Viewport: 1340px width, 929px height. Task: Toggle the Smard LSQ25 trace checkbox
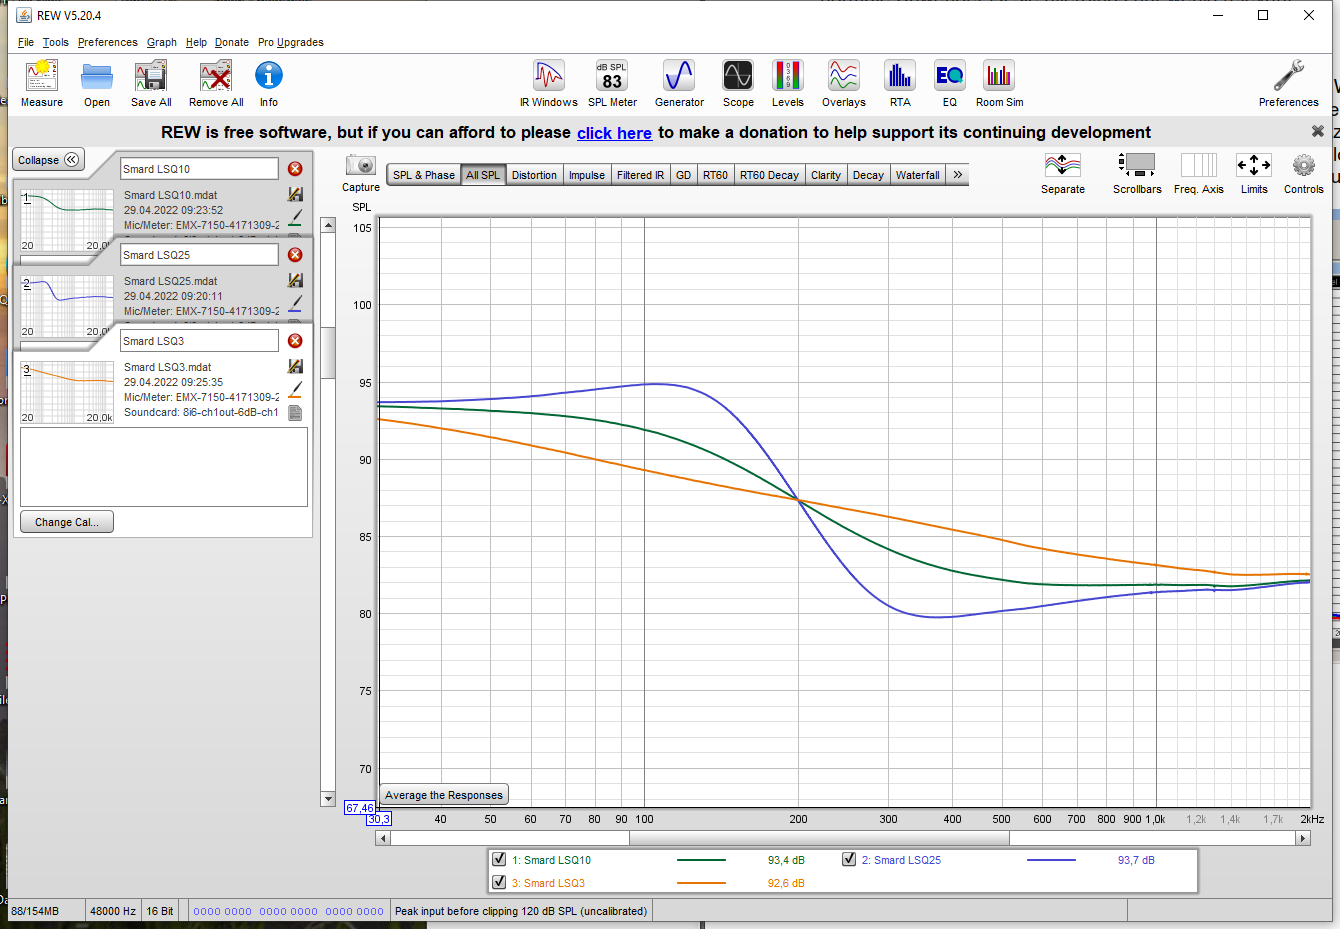click(x=849, y=859)
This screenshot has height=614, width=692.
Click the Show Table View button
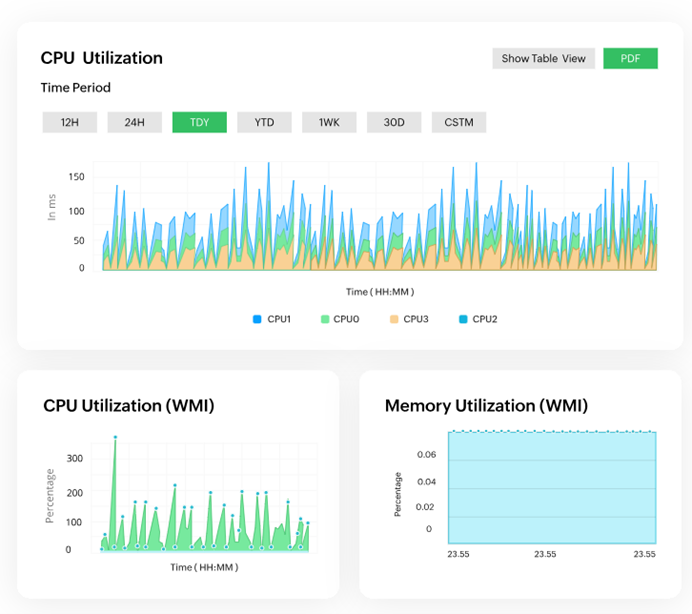coord(543,59)
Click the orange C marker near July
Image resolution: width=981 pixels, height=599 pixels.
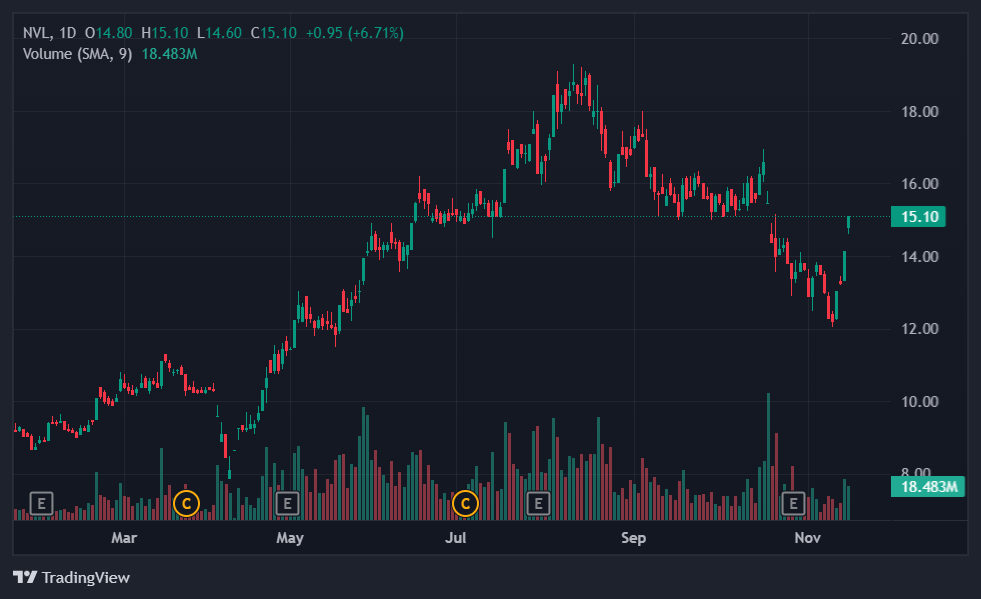point(465,502)
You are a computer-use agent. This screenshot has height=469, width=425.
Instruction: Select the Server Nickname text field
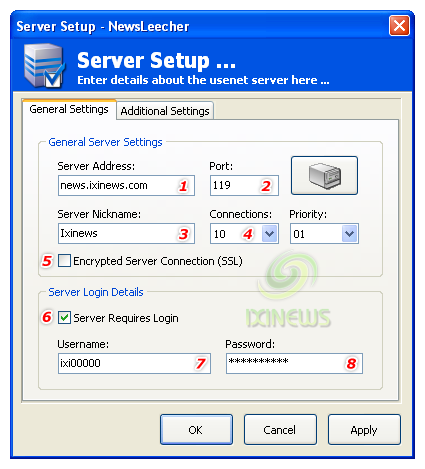click(126, 233)
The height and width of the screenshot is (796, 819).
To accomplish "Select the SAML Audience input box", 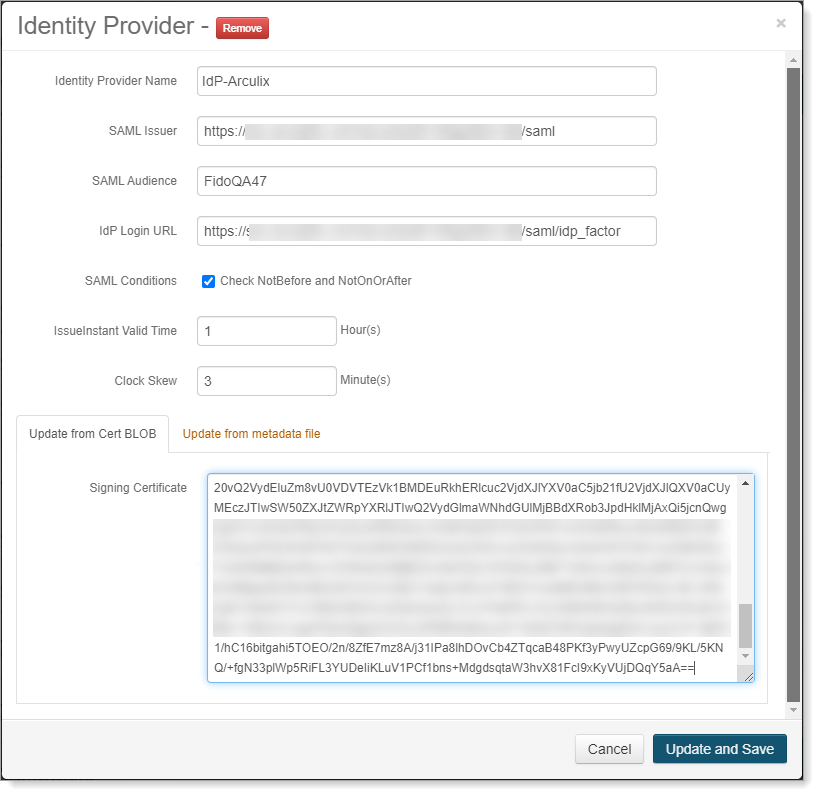I will (x=426, y=181).
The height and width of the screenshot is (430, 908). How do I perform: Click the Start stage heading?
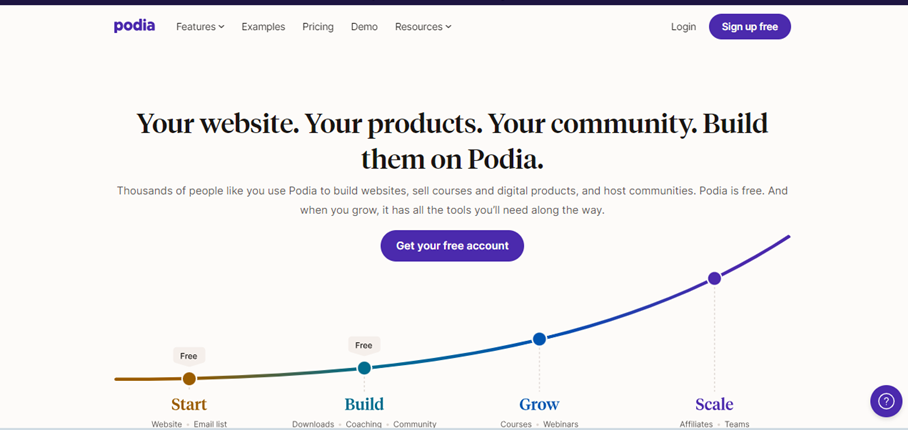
***
» **Exercise details**
For every line in the records above that holds "This", add one, and report the sum alone.

» **Task output**
2